Text to read:
* BEGIN *

If you ever find yourself in Japan, you’ll notice the strong coffee culture evidenced by the sheer number of coffee-oriented shops with which you’ll find yourself presented for your drinking and dining pleasure. One of the ubiquitous coffee shop chains in the country, particularly in the Tokyo area, is Excelsior Caffé.

Excelsior Caffé is mainly described as a popular café with an atmosphere conducive to quiet activities like studying or reading while enjoying a good meal or a cup of coffee. It’s impossible to go into the story of Excelsior Caffé without mentioning Doutor Coffee.

Excelsior Caffé - Everything You Need to Know

Doutor Umbrella

Excelsior Caffé was established in 1999 by Doutor Coffee, which itself was a prolific coffee shop chain in Japan and other Asian countries. (I have written an entire article about Doutor coffee here) However, it was a strategic move by Doutor Coffee, allowing it to extend its reach to a portion of the market that its own stores did not touch.

Doutor Coffee, despite its impressive success and powerhouse brand, has established itself as an inexpensive grab-and-go coffee place. Instead of having proper baristas, Doutor Coffee uses machines and does not serve the usual gourmet coffee offerings available at more expensive coffee shops.

You might have already surmised that Doutor Coffee created Excelsior Caffé to offer a more premium option to the public. Its concept involved providing an Italian-style coffee house. This can easily be seen in the modern Italian decor of its stores. Its menu also contains many items from the Italian food and drink culture, including panini, pasta, espresso, etc.

* END *

Data lines:
* BEGIN *

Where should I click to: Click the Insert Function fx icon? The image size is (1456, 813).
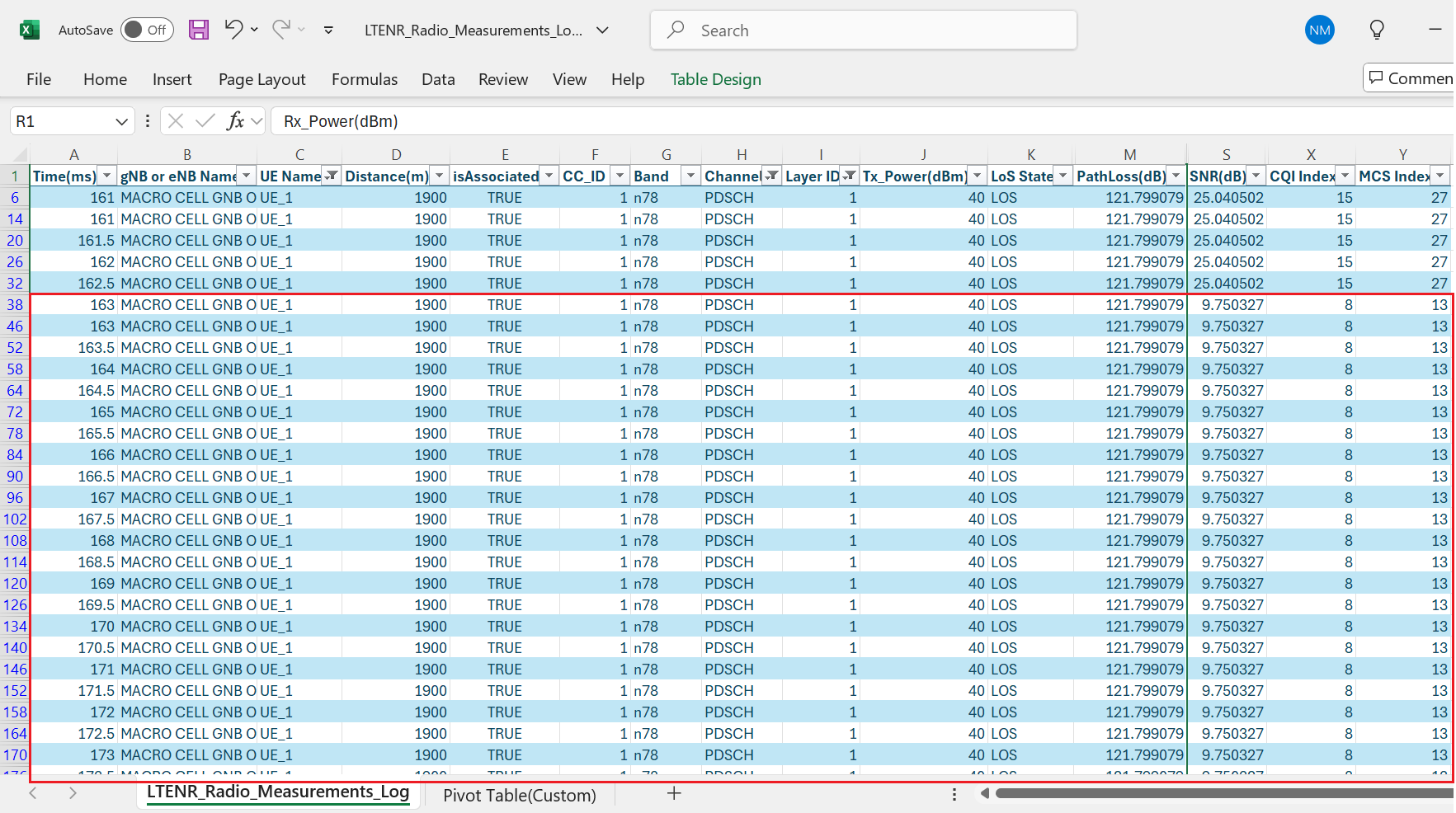tap(235, 121)
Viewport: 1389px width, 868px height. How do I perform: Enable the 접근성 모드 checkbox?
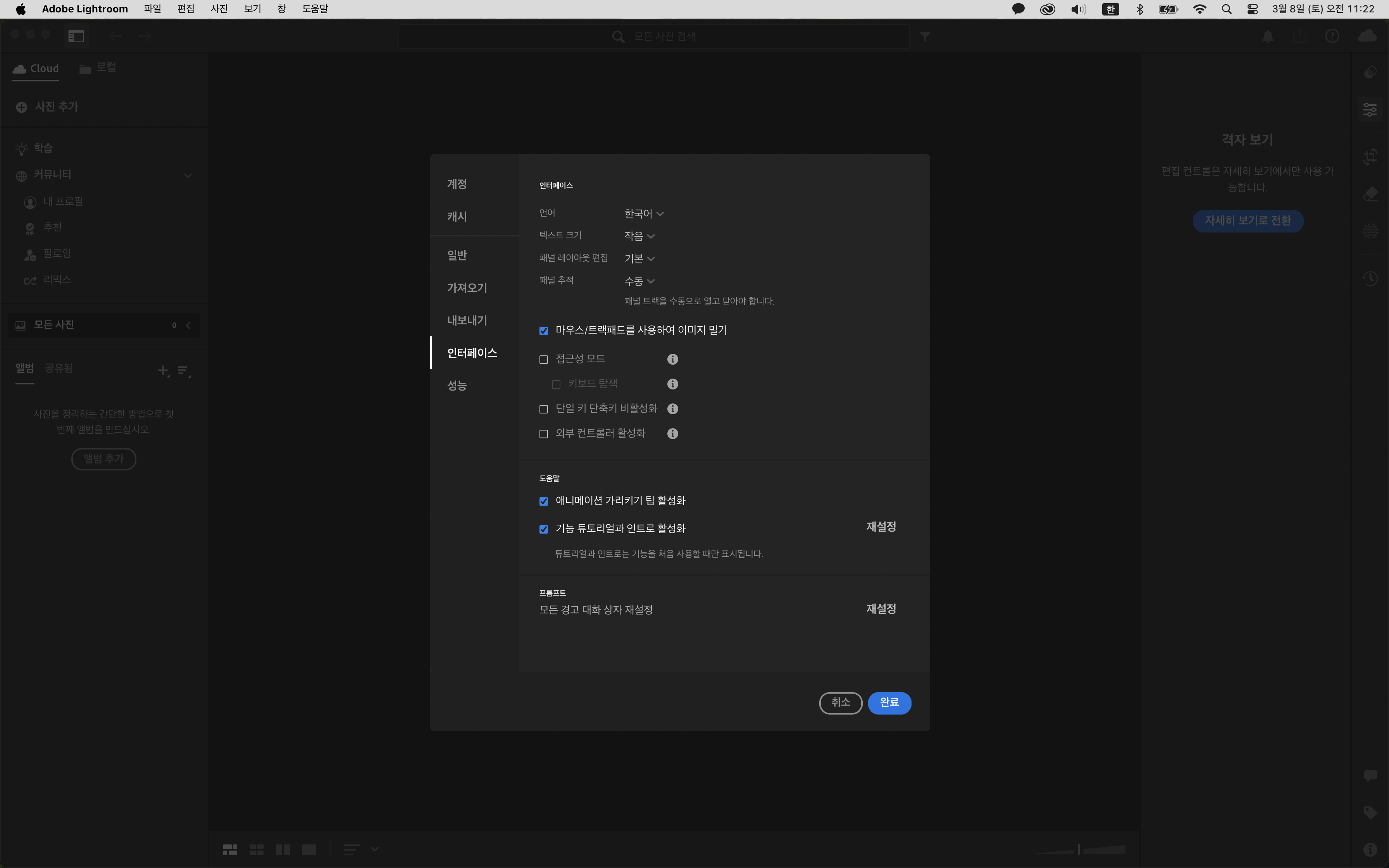543,359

* END *

Job: From the Excelsior Caffé article, reproduce everything from "You might have" down to "pasta, espresso, etc.", word for word.

Expected answer:
You might have already surmised that Doutor Coffee created Excelsior Caffé to offer a more premium option to the public. Its concept involved providing an Italian-style coffee house. This can easily be seen in the modern Italian decor of its stores. Its menu also contains many items from the Italian food and drink culture, including panini, pasta, espresso, etc.